Functions in mathematics

A function \( f \) is a relationship between two sets that assigns each element of the first set (domain) to exactly one element of the second set (codomain).

Formally, a function is denoted as \( f: A \rightarrow B \), where \( f \) is the function, \( A \) is the domain, and \( B \) is the codomain.

• Domain: The set of all possible input values that the function can accept.
• Codomain: The set of all possible output values that the function can produce.

In notation, a function can be written as \( f(x) \), where \( x \) represents an element of the domain and \( f(x) \) (or \( y \)) is the element of the codomain associated with it.

$$ y = f(x) $$

The variable \( x \) is the independent variable, whereas \( y \) is the dependent variable as its value depends on the value of \( x \).

Once a value is assigned to \( x \), the value of \( y \) is uniquely determined by the formula that links \( x \) to \( y \). For instance, if the function \( f(x) \) is given by \( y = 2x \), then for \( x = 1 \), the value of \( y \) is \( y = 2 \).
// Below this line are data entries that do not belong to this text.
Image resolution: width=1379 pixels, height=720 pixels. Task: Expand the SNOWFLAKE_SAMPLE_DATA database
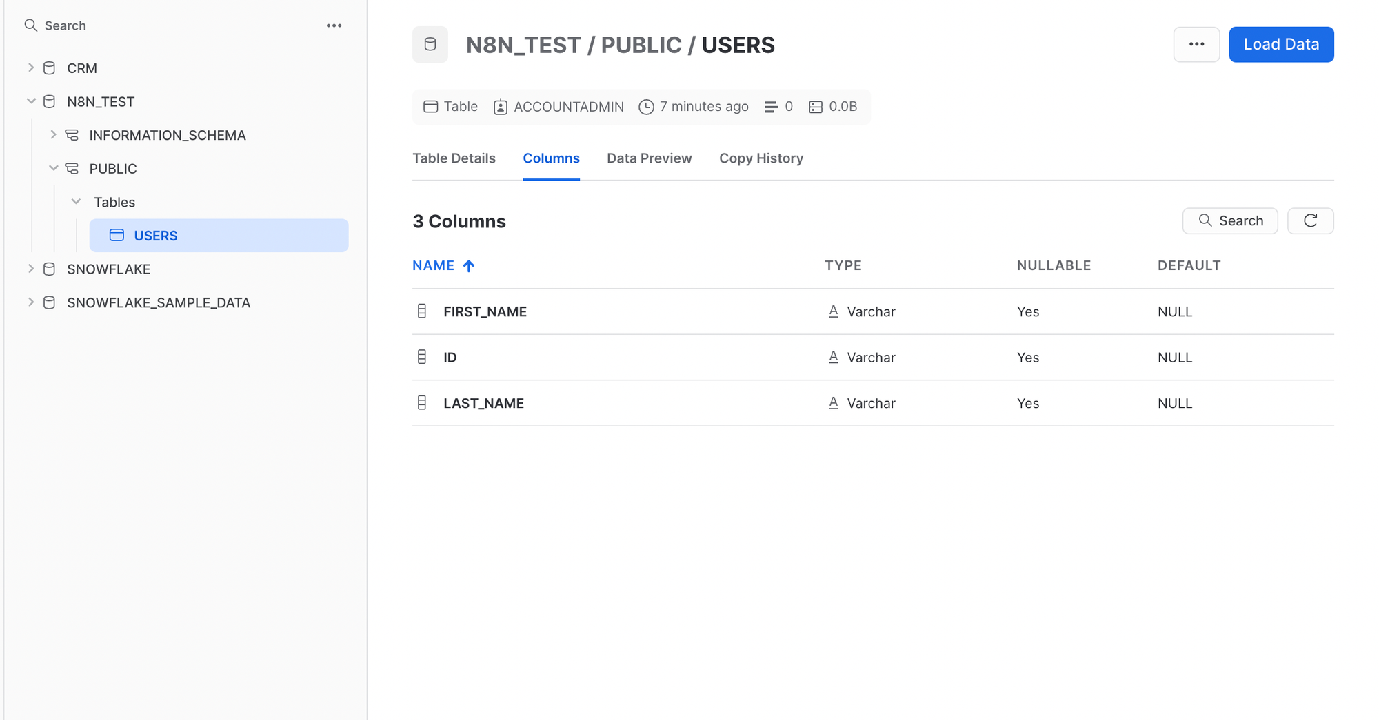pos(31,302)
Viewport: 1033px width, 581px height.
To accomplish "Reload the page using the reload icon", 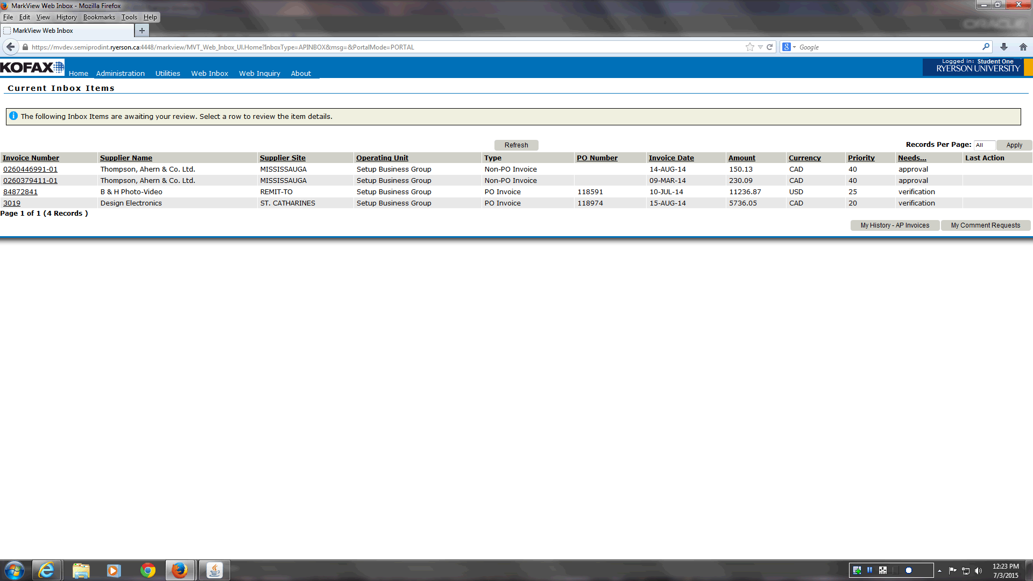I will pyautogui.click(x=770, y=47).
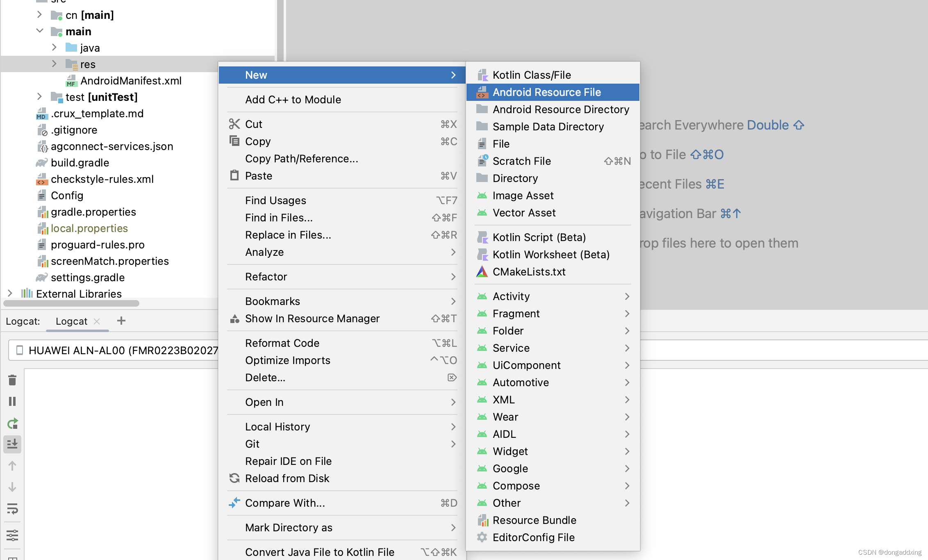The height and width of the screenshot is (560, 928).
Task: Click the Logcat clear (trash) icon
Action: point(12,380)
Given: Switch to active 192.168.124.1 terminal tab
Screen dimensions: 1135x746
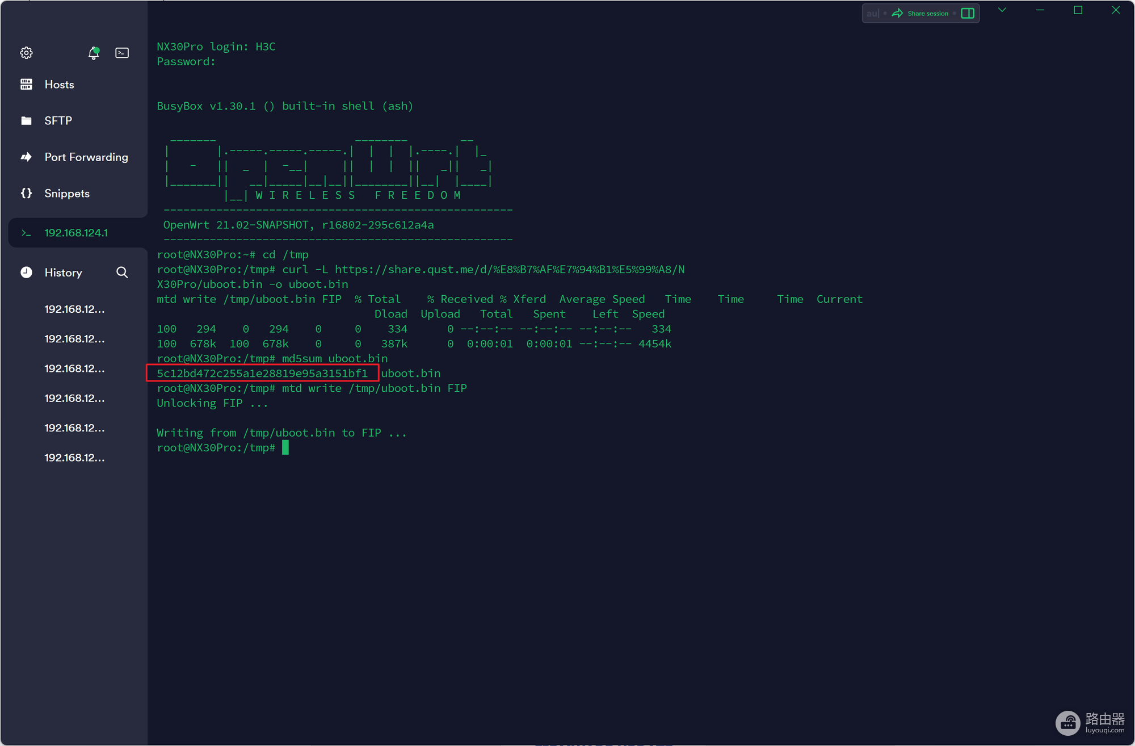Looking at the screenshot, I should (x=76, y=233).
Similarly, for \( x = 2 \), we get \( y = 4 \), and so on.

Example

Consider the function \( y = f(x) \), where \( x \) is any real number.

$$ f(x) = 3x + 1 $$

This function assigns each number \( x \) a corresponding number \( y = f(x) \), calculated by multiplying \( x \) by 3 and then adding 1.

For instance, if \( x = 2 \), then:

$$ f(2) = 3(2) + 1 = 7 $$

In this case, the value \( y = 7 \) is the image of \( x = 2 \) under the function \( y = 3x + 1 \).

Here is a table showing values of the function \( f(x) = 3x + 1 \) for some selected values of \( x \) from the domain.

$$
\begin{array}{c|c}
x & y \\
\hline
-2 & -5 \\
-1 & -2 \\
0 & 1 \\
1 & 4 \\
2 & 7 \\
\end{array} $$

In this table, \( y \) represents the value of the function \( f(x) = 3x + 1 \) for each value of \( x \).

By plotting these data points on a coordinate plane, we can create the graph of the function \( f(x) = 3x + 1 \).

Let's plot these points on a Cartesian plane: \((-2, -5)\), \((-1, -2)\), \((0, 1)\), \((1, 4)\), \((2, 7)\)

Once these points are plotted on the Cartesian plane, we can connect them with a straight line since the function \( f(x) = 3x + 1 \) is linear.

Types of Functions

Functions can be classified in various ways based on their properties. Here is an overview of the main categories:

Injective Functions

A function \( f: A \rightarrow B \) is injective if distinct elements of \( A \) are mapped to distinct elements of \( B \).

This means that each input value \( x \) produces a unique and unambiguous output value \( y \).

So, if the function returns the same result \( f(x_1) = f(x_2) \) for two values \( x_1 \) and \( x_2 \) from the domain, this implies that \( x_1 = x_2 \).

Surjective Functions

A function \( f: A \rightarrow B \) is surjective if every element of \( B \) is the image of at least one element of \( A \).

In other words, the codomain is completely covered by the function, meaning each element \( y \) in the codomain \( B \) is associated with at least one element \( x \) in the domain \( A \).

Bijective Functions

A function is bijective if it is both injective and surjective. This implies a one-to-one correspondence between the elements of the domain and those of the codomain.

Every element of \( A \) is mapped to a unique element of \( B \) and vice versa.

Injective, surjective, and bijective functions represent the main categories that help classify and better understand the behavior of functions in mathematical applications.